*** Opening DATA ***

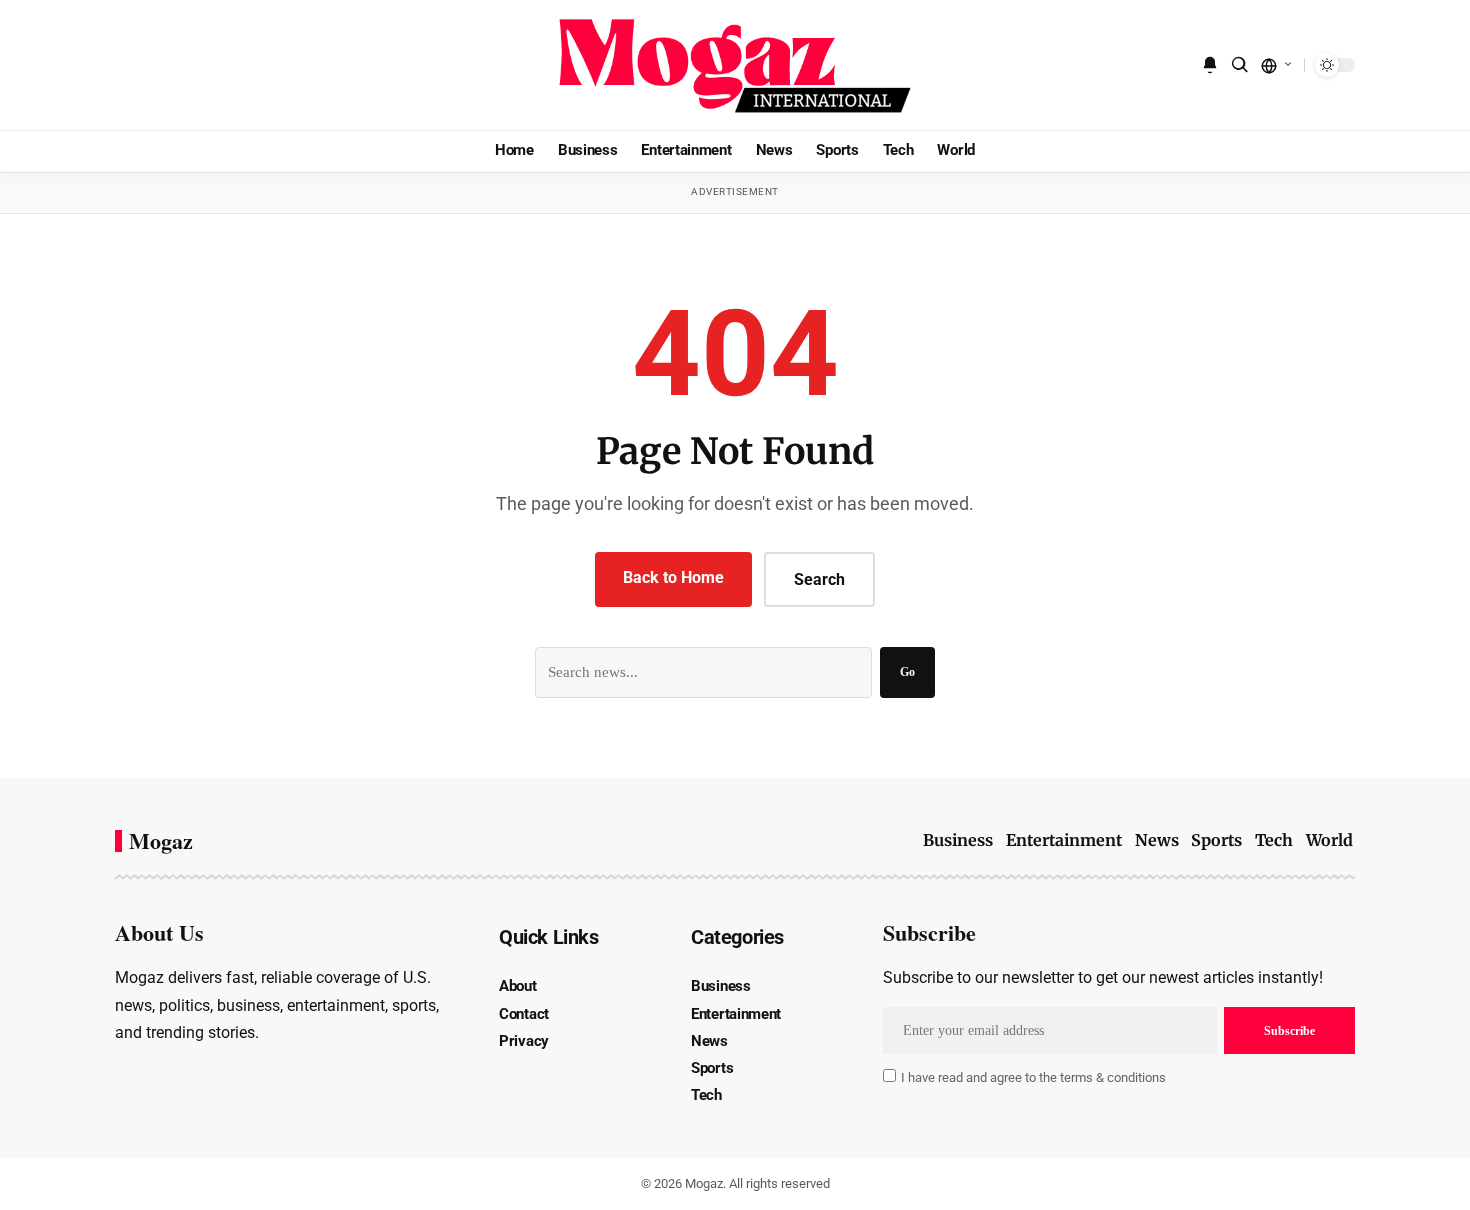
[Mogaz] (734, 65)
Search (819, 579)
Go (907, 672)
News (1157, 840)
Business (958, 840)
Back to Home (673, 577)
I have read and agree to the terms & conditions (1033, 1077)
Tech (1274, 840)
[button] (1240, 65)
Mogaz (161, 841)
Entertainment (1064, 840)
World (1329, 840)
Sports (1216, 840)
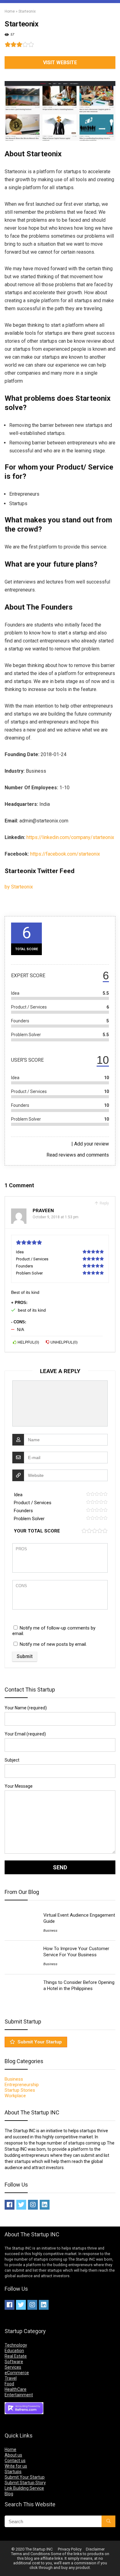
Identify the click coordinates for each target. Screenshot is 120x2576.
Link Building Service (24, 2488)
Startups (13, 2471)
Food (9, 2383)
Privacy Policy (70, 2549)
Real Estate (16, 2356)
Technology (16, 2345)
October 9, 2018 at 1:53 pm (55, 1217)
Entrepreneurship (22, 2084)
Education (14, 2350)
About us (13, 2455)
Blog (9, 2493)
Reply (104, 1203)
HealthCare (15, 2389)
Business (50, 1931)
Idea (18, 1494)
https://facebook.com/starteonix (65, 854)
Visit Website (60, 62)
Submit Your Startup (40, 2042)
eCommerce (17, 2372)
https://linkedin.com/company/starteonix (70, 837)
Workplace (15, 2095)
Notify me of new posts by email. (53, 1644)
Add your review (91, 1144)
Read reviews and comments (77, 1155)
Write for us (16, 2466)
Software (14, 2361)
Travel (11, 2378)
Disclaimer (95, 2549)
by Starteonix (19, 887)
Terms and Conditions (30, 2553)
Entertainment (19, 2394)
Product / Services (32, 1502)
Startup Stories (20, 2090)
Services (13, 2367)
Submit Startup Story (25, 2482)
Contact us (15, 2460)
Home (10, 11)
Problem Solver (29, 1518)
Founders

*** Closing DATA ***

** WHAT THE EXERCISE ASKS **
Search the entries for the string "https" and return each line where it turns up.

** FINISHED EXERCISE **
https://facebook.com/starteonix (65, 854)
https://linkedin.com/company/starteonix (70, 837)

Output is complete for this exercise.